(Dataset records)
*** Block opens ***

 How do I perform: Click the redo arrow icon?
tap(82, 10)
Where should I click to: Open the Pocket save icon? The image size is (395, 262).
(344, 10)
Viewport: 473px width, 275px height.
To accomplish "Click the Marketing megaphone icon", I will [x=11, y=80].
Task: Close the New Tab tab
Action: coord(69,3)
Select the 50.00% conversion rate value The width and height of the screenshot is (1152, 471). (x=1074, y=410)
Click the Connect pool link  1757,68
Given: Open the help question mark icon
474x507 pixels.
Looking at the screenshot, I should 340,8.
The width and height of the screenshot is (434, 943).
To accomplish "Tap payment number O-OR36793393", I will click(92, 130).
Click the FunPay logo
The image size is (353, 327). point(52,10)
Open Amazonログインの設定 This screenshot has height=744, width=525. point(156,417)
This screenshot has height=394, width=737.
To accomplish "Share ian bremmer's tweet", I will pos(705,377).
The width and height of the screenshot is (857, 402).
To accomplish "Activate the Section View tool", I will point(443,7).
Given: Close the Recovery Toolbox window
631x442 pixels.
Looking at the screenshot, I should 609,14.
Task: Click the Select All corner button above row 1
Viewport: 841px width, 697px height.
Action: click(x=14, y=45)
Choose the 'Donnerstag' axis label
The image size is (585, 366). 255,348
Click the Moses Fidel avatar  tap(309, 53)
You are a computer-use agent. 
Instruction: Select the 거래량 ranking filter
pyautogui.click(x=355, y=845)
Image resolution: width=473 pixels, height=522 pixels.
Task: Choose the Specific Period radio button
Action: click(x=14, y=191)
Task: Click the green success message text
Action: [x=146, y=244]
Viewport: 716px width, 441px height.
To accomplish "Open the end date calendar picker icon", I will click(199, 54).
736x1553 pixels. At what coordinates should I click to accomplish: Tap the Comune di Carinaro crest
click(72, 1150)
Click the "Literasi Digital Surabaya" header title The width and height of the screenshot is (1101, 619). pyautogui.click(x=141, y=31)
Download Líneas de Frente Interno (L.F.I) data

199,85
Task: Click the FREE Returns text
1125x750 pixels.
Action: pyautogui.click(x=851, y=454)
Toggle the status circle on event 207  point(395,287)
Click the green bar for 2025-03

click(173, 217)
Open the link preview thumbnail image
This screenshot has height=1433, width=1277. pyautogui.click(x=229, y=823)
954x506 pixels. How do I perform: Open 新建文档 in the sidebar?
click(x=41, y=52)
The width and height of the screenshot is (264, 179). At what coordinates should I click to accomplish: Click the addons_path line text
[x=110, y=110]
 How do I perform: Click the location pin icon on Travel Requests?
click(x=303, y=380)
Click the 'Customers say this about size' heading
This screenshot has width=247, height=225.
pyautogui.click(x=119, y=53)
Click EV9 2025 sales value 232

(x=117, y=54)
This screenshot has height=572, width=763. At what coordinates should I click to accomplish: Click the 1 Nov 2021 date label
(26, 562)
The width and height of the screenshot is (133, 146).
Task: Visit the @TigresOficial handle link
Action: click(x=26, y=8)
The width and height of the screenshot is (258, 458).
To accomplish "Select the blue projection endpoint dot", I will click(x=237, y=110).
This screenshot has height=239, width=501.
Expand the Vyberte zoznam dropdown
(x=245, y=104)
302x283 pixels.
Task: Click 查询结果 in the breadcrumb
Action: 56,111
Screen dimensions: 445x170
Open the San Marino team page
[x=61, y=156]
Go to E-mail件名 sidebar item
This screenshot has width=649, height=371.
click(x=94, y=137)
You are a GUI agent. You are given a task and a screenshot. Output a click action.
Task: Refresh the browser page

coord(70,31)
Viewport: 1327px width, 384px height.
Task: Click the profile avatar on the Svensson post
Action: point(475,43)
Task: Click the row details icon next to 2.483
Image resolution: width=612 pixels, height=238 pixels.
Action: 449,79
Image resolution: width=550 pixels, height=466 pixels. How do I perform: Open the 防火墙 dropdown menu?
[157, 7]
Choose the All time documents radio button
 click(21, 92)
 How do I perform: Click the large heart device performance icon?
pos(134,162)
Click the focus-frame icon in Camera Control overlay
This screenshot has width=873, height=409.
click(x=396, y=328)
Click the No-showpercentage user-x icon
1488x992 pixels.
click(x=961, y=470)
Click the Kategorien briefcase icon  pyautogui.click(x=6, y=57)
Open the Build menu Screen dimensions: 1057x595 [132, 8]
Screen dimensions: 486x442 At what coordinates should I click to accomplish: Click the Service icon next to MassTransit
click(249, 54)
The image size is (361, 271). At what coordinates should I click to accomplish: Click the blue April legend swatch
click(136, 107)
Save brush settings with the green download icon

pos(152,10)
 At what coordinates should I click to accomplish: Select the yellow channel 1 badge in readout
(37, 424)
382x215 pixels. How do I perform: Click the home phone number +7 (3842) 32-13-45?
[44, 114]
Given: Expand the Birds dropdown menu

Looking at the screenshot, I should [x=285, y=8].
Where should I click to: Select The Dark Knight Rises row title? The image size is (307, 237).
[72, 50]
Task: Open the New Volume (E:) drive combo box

*** Block closes ***

◆ WHAT TO WORK ON ◆
Nothing should appear in the answer except the lines from the one containing "Given: Expand the Birds dropdown menu" to the end of the data above, reproduced exactly.

◆ EXERCISE RESPONSE ◆
Given: Expand the Birds dropdown menu

Looking at the screenshot, I should [x=285, y=8].
Where should I click to: Select The Dark Knight Rises row title? The image size is (307, 237).
[72, 50]
Task: Open the New Volume (E:) drive combo box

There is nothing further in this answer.